LECCE (di M. Cassone) – È arrivato in Sala Stampa felice e raggiante il diesse del Lecce Antonio Tesoro; oltre al suo sorriso più bello, indossava la giacca degli appuntamenti importanti così come sottolinea subito:

“Per me oggi è un giorno particolare, sono qui per presentarvi due acquisti molto importanti, per questo ho messo la giacca (sorride, ndr)esordisce così il diesse – È un momento solenne il mio: sia Filipe, che Mannini saranno il nostro valore aggiunto, ci daranno una grossa mano per raggiungere l’obiettivo comune. Presentarli è difficile perché entrambi hanno una loro storia, quest’affermazione può sembrare retorica, ma è così. Mannini, che ha giocato anche in Champions, arriva qui nel massimo splendore della sua carriera; ha 30 anni, 31 li compirà il 25 ottobre, ed un calciatore a quest’età è alla giusta maturazione, non è vero che sia vecchio. Lui è stata la prima scelta, checché ne dica Negro. Io lo volevo per la B perché, vedendolo giocare a Pisa negli ultimi sei mesi, ero convinto che questa categoria per lui possa essere solo una parentesi. Merita serie ben superiori. Poi ho visto che si era calato nella mentalità della Lega Pro, ha dato tanto ed è nel pieno del suo vigore fisico. È un jolly che può giocare in tutti i moduli; sono molto felice di averlo portato a Lecce e di esserci riuscito ora, pensavo potesse essere un colpo del mercato di riparazione”.

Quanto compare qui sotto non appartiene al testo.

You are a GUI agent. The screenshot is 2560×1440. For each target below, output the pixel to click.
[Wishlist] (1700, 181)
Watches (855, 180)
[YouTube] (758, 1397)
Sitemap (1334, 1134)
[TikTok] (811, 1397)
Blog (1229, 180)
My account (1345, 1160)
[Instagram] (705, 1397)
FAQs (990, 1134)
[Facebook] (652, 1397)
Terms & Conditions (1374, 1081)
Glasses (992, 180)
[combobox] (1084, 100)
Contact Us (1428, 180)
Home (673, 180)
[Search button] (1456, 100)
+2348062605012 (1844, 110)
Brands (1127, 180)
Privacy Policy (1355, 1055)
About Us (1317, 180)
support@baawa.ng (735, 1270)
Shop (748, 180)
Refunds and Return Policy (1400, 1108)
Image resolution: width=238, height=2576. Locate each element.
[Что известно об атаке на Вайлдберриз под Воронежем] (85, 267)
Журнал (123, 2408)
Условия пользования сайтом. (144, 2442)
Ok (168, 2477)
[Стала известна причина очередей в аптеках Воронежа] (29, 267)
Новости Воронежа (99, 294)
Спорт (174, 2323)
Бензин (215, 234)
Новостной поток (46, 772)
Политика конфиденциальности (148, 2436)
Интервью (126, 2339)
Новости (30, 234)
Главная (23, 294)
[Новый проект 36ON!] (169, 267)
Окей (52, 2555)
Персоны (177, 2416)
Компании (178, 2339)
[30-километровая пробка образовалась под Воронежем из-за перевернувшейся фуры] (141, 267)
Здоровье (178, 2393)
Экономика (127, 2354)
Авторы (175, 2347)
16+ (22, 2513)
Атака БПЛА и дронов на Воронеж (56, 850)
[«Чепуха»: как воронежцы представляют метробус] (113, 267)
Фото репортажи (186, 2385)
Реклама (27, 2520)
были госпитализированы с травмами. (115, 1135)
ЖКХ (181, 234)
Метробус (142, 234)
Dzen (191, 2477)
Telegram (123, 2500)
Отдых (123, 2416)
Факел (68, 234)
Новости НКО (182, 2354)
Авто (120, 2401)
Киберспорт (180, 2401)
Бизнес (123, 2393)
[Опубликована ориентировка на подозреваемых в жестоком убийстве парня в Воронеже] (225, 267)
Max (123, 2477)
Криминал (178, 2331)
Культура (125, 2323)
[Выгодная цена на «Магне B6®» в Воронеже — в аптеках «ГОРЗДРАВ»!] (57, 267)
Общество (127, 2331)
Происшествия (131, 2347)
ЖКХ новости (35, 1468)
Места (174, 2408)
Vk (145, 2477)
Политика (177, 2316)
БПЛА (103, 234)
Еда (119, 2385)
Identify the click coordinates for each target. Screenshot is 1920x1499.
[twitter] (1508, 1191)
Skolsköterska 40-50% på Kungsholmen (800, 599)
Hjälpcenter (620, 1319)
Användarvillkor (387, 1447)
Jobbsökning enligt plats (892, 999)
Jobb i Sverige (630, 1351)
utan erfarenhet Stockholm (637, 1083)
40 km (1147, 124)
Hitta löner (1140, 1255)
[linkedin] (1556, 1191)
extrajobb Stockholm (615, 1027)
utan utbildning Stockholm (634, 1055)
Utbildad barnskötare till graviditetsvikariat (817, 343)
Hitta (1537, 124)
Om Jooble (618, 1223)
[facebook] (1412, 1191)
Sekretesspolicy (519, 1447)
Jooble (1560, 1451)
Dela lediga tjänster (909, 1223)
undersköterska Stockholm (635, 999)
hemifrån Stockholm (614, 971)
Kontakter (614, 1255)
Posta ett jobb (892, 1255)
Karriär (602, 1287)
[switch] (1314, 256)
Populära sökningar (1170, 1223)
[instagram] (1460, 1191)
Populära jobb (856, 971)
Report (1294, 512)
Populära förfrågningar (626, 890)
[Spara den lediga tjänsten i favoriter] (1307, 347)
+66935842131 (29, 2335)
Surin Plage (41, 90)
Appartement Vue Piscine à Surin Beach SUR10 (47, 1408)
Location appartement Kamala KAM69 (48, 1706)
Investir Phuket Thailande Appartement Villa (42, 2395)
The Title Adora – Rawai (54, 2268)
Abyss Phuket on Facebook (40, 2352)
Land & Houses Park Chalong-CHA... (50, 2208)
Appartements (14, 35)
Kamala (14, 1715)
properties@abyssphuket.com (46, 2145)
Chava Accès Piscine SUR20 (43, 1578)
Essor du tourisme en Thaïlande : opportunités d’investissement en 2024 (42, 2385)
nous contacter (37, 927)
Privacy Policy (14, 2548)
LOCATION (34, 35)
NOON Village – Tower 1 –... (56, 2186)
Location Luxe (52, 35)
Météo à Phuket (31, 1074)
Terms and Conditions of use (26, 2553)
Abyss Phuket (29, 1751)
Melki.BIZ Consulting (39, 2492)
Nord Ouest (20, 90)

Antonio Tesoro, altrettanto orgoglioso, ha poi parlato di Filipe Gomes: “Filipe è stato sempre un mio pallino, l’ho seguito quando avevo l’incarico nel Como, poi lui andò a Varese facendo cose egregie. Può giocare in tutti i ruoli di centrocampo, a due ed a tre e per noi, quest’anno, ricoprirà un ruolo molto importante”.

Antonio Tesoro, Mannini e Filipe Gomes
Antonio Tesoro, Daniele Mannini e Filipe Gomes

Il diesse, conclude il suo intervento in conferenza stampa facendo il punto della situazione complessiva sul mercato: “Sono soddisfatto del mercato che ho condotto. Non mi è rimasto nessun groppo in gola quest’anno e sono riuscito a raggiungere gli obiettivi che mi ero prefissato. Il mio personale bilancio complessivo del mercato è più che positivo. Questa squadra ha una rosa importante, ben assortita e senza lacune. Dopo aver confermato il gruppo dell’anno scorso, lo abbiamo completato con giocatori molto bravi. Poi la parola finale tocca al campo e tutti sanno che il Girone C sarà più difficile che il torneo dello scorso anno, perciò invito tutti a rivalutare anche il punticino negli eventuali pareggi che otterremo. Nel nostro girone ci sono 8-10 squadre ben attrezzate”.

Il direttore Tesoro chiude ritornando sui due nuovi pupilli giallorossi: “Mannini e Filipe sono giocatori che arrivano e che abbiamo ingaggiato in prospettiva. Mannini ha un contratto biennale, mentre Filipe arriva in prestito con obbligo di riscatto in caso di B. E se dovesse accadere, come mi auguro, avrà un contratto quadriennale (compreso quest’anno). Ora servono impegno ed umiltà; tutti devono saper accettare le scelte dell’allenatore nel turn-over. Dal punto di vista societario, bisogna stare sempre sul pezzo, così come si suol dire, mantenendo la giusta empatia con la squadra. Serve l’unione di intenti come l’anno scorso. Perdere due finali play-off avrebbe ammazzato anche un toro, ma noi no, siamo ancora qui e più forti di prima”.